The US Government's Secret Plan To Inject People With Plutonium Explained

In 1993, journalist Eileen Welsome published an expose in The Albuquerque Tribune that would win her the Pulitzer Prize for Journalism and reveal one of the most morally reprehensible atrocities that the U.S. government ever committed against its own people.

Welsome first came across the story in 1987, according to High Country News, when she was working as a junior neighborhood reporter at the newspaper and examining a cache of newly declassified government documents. Welsome discovered that in the mid-1940s, around the tail end of the Manhattan Project and the first detonation of atomic bombs by the U.S. military, plans were made to study the effects of radiation of human beings. 

With so much work going on in the field of radioactivity, it had become a pressing concern as to what the effect would be on the experts who were working with such hazardous materials on a daily basis. "Never before has so large a collection of individuals been exposed to so much radiation," noted Dr.
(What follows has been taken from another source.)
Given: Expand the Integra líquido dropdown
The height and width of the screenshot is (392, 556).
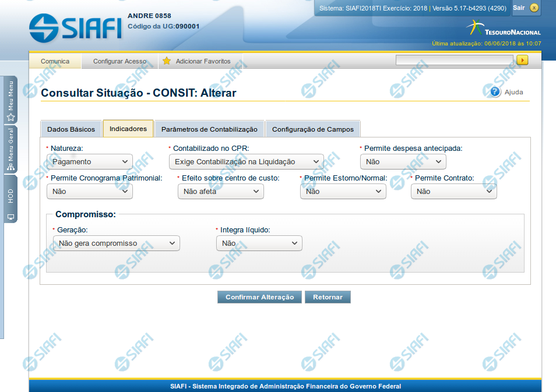Looking at the screenshot, I should (x=259, y=243).
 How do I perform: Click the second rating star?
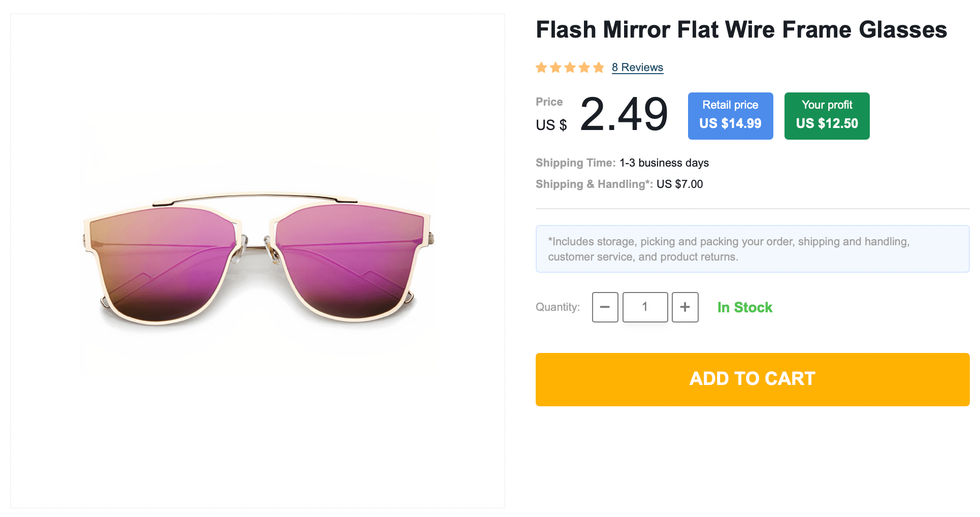point(556,68)
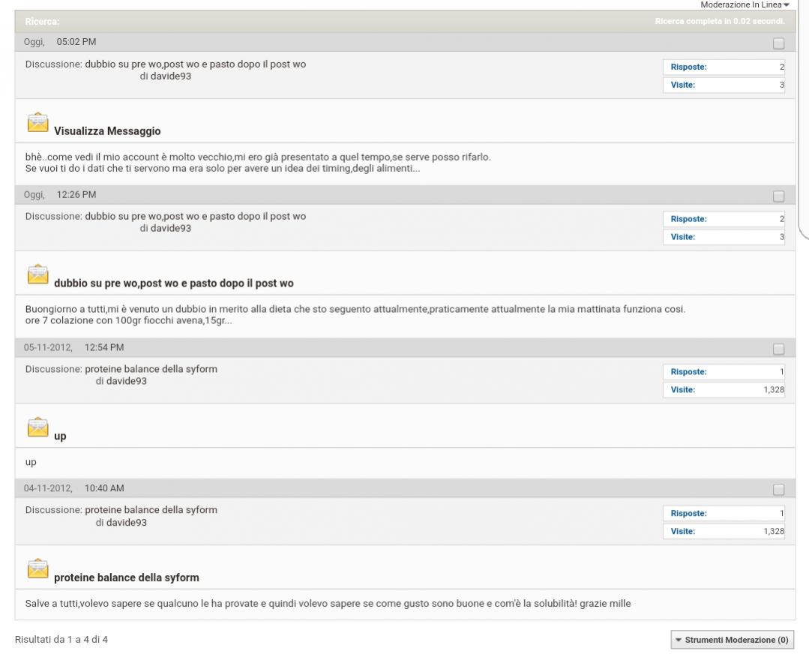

Robert Stone, director of health at the Chicago Metallurgical Laboratory, per the Atomic Heritage Foundation.

Identifying the victims of the U.S. government's radiation tests

As High Country News notes, the existence of the U.S. government's secret radiation tests had first come to light in an article in the Washington D.C. publication Science Trends in 1976, while reports of the experiments that covered up the names of those experimented on appeared in scientific journals as far back as the early 1950s (per Los Alamos Science in 1995, posted by the Los Alamos National Laboratory). But Welsome brought the story to national attention by painstakingly working to find out the scale of the experiments and, more importantly, the identities of many of the victims.

In the first three-part series published in The Albuquerque Tribune, Welsome revealed the names of five of the victims of the plutonium experiments who had all since died, but told their stories through their medical records and testimonies from their friends and family (via High Country News). It appeared that none had been warned that they were part of the life-threatening experiments, and that as well as receiving plutonium injections some had received amputations and multiple tooth extractions.
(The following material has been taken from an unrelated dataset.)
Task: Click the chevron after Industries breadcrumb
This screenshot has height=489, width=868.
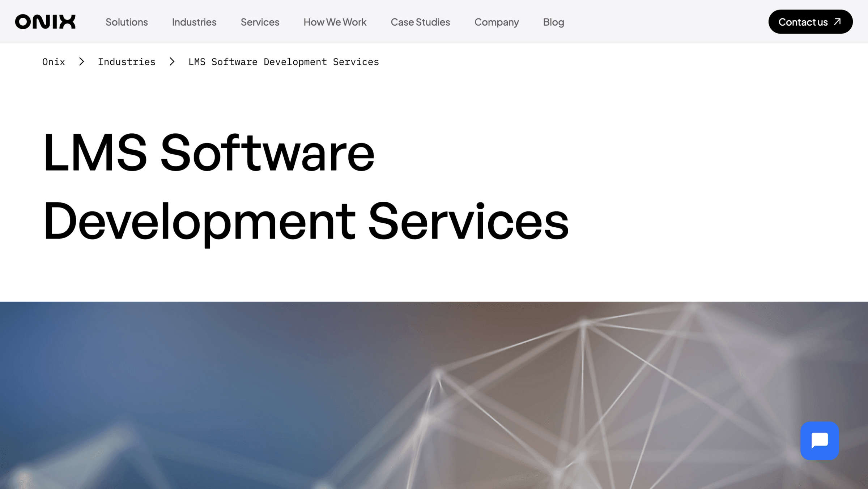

Experimentation without consent

As Welsome's research continued, in time the journalist began to unveil the horrifying scale of the experiments, which included the poisoning of 829 pregnant women with radioactive material in place of "vitamin cocktails" (per Democracy Now!), and the account of 74 disabled and abandoned boys in a school in Massachusetts, who were dosed with radioactive oatmeal after joining what scientists and the boys' guardians at the school had told them was a "science club" (per Smithsonian Magazine).

None of the hundreds or possibly thousands of victims of the U.S. government's secret radioactivity experiments are ever known to have given their consent to the procedures that were inflicted upon them. And what is even more disturbing, many of these drugs were administered by regular doctors who the victims believed were treating them, physicians who were violating the Hippocratic oath — "I will give no deadly medicine to anyone if asked" — in the process, as Welsome herself noted (via The Bulletin of the Atomic Scientists). 
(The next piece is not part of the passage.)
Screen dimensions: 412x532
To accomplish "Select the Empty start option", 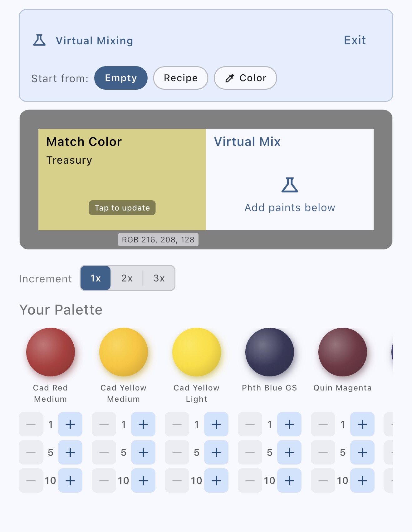I will coord(121,78).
None of the medical personnel involved in these studies ever blew the whistle on what was happening, while the victims of the experiments endured lifetimes of sickness and ailments. According to Welsome's interview with Democracy Now!, many of the offspring of those experimented upon died of childhood cancer. The Bulletin of the Atomic Scientists relates that a government report released in 1995 admitted that "wrongs had been committed."